Question

A pharmaceutical company proposes a new drug treatment for alleviating symptoms of PMS (premenstrual syndrome). In the first stages of a clinical trial, it was successful for 7 out of the 14 women. What is the 95% confidence interval for p, the true proportion of all women who will find success with this new treatment?

Answer 1

Answer:

95% confidence interval for p, the true proportion of all women who will find success with this new treatment is [0.238 , 0.762].

Step-by-step explanation:

We are given that a pharmaceutical company proposes a new drug treatment for alleviating symptoms of PMS (premenstrual syndrome).
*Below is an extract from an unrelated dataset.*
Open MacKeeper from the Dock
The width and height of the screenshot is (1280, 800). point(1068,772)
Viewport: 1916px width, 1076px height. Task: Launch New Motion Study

In the first stages of a clinical trial, it was successful for 7 out of the 14 women.

Firstly, the pivotal quantity for 95% confidence interval for the true proportion is given by;

                             P.Q. = $\frac{\hat p-p}{\sqrt{\frac{\hat p(1-\hat p)}{n} } }$  ~ N(0,1)

where, $\hat p$ = sample proportion of women who find success with this new treatment = $\frac{7}{14}$ = 0.50

          n = sample of women = 14

Here for constructing 95% confidence interval we have used One-sample z proportion statistics.

So, 95% confidence interval for the true proportion, p is ;

P(-1.96 < N(0,1) < 1.96) = 0.95  {As the critical value of z at 2.5%

                                            level of significance are -1.96 & 1.96}  

P(-1.96 < $\frac{\hat p-p}{\sqrt{\frac{\hat p(1-\hat p)}{n} } }$ < 1.96) = 0.95

P( $-1.96 \times {\sqrt{\frac{\hat p(1-\hat p)}{n} } }$ < ${\hat p-p}$ < $1.96 \times {\sqrt{\frac{\hat p(1-\hat p)}{n} } }$ ) = 0.95

P( $\hat p-1.96 \times {\sqrt{\frac{\hat p(1-\hat p)}{n} } }$ < p < $\hat p+1.96 \times {\sqrt{\frac{\hat p(1-\hat p)}{n} } }$ ) = 0.95

95% confidence interval for p = [$\hat p-1.96 \times {\sqrt{\frac{\hat p(1-\hat p)}{n} } }$ , $\hat p+1.96 \times {\sqrt{\frac{\hat p(1-\hat p)}{n} } }$]

= [ $0.50-1.96 \times {\sqrt{\frac{0.50(1-0.50)}{14} } }$ , $0.50+1.96 \times {\sqrt{\frac{0.50(1-0.50)}{14} } }$ ]

 = [0.238 , 0.762]

Therefore, 95% confidence interval for p, the true proportion of all women who will find success with this new treatment is [0.238 , 0.762].